To do:
- A) Write out the part of the post about Republicans from "My mom and dad" up to and including "mom sure didn’t.", copied verbatim.
- B) In the post about Republicans, what did McCain admit about Obama?
- C) Resume the post about Republicans, picking up after its final sentence.

Document passage:
— start —
Who Are These Republicans Nowadays Anyway?

After all the viciousness that the McCain and Palin have been putting forth in their campaign speeches, finally, but finally, today McCain had to admit that “Obama is a decent man”, only to be booed by many of his supporters for saying that. However, what I liked about it was there was sincerity in his voice and on his face when he answered the questions about Obama, something we haven’t seen from him in the debates. What is unfortunate is that the Republican campaign has spent so much time and energy before today revving their voters into almost a rampant frenzy. Where do they get all their ideas anyway?

My mom and dad were Republicans. I grew up thinking the Republicans were the good guys and the Democrats were the bad guys. My mom didn’t like JFK, mostly I think because he was Catholic. I remember her telling me about when she was a girl there was a KKK in or around Dorrance. Back in the 1920s, the KKK was a big political force in the U.S., but of course, in places like Kansas in those days, there were very few black people, so there had to be someone to be the scapegoat–someone to blame–someone to discriminate against–so it was the Catholics. I don’t know if my grandparents liked Catholics or not, but my mom sure didn’t.
— end —
Data provided:
— start —
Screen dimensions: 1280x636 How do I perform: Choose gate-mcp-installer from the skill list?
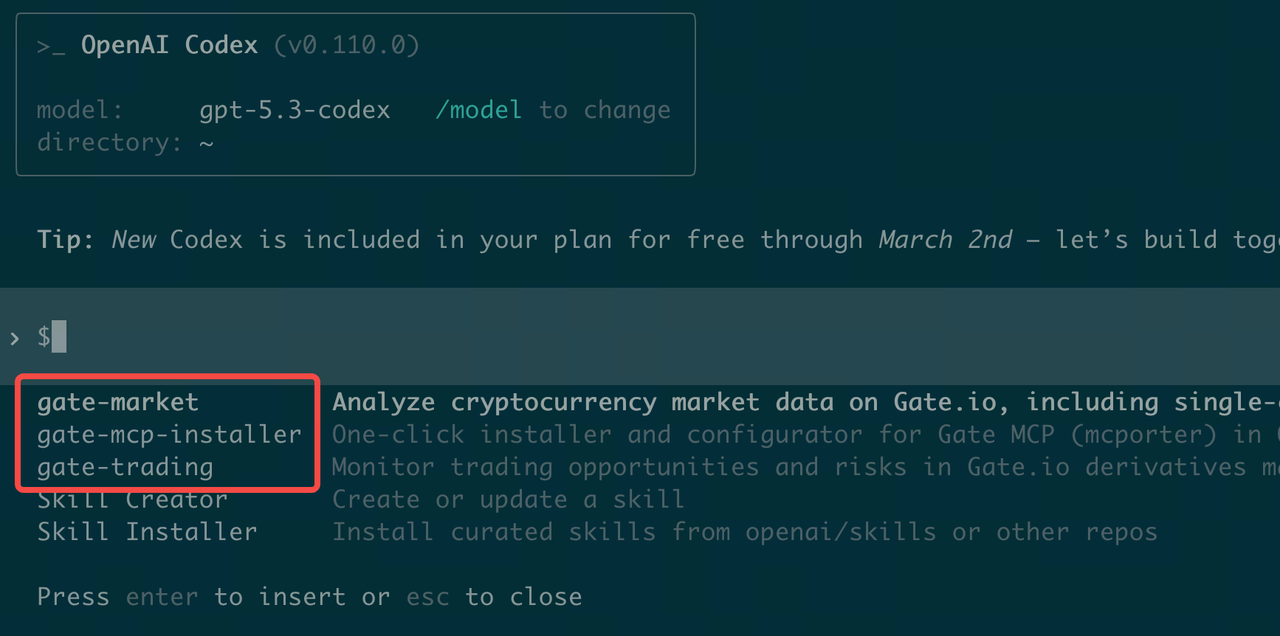point(169,434)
— end —
Answers by task:
- A)
My mom and dad were Republicans. I grew up thinking the Republicans were the good guys and the Democrats were the bad guys. My mom didn’t like JFK, mostly I think because he was Catholic. I remember her telling me about when she was a girl there was a KKK in or around Dorrance. Back in the 1920s, the KKK was a big political force in the U.S., but of course, in places like Kansas in those days, there were very few black people, so there had to be someone to be the scapegoat–someone to blame–someone to discriminate against–so it was the Catholics. I don’t know if my grandparents liked Catholics or not, but my mom sure didn’t.

- B) He admitted that "Obama is a decent man."

- C)
She also said that only the Democrats got the country into wars. I guess that was because FDR was President when Japan bombed Pearl Harbor and the U.S. was forced into WWII. She always loved George W. Bush, but when your mother is in her 90s, you just don’t say, “But Mom, I thought you used to say ‘Only Democrats get us into wars.”

I always liked Eisenhower. Still to this day, I think of the 50s as the “good days”, even though I was just a little kid, and I know that for most little kids as long as they can play, have enough food to eat, and don’t get abused, childhood is “the good days”. I remember seeing “Ike” in some parade in Salina, maybe when he was running for his second term. And, of course, Ike and Mamie and the baby are buried right there in the Eisenhower Center, where I’ve been many times.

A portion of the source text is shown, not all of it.